Whenever the word "agent" turns up in a line of the data below, copy that line.

*** Begin section ***

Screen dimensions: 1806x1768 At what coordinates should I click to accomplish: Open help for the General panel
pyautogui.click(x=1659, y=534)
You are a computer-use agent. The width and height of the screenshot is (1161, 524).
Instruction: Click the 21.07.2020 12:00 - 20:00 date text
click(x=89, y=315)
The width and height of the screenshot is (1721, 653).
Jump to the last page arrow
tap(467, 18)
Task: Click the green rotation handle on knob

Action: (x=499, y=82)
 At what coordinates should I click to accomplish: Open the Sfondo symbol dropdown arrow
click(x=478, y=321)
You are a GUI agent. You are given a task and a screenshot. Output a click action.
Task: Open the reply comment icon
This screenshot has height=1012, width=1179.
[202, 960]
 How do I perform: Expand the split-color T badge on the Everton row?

*** End section ***

-- Response for this exercise --
You are a computer-use agent. The width and height of the screenshot is (1161, 524).
You are a GUI agent. You are given a task and a screenshot. Output a click action.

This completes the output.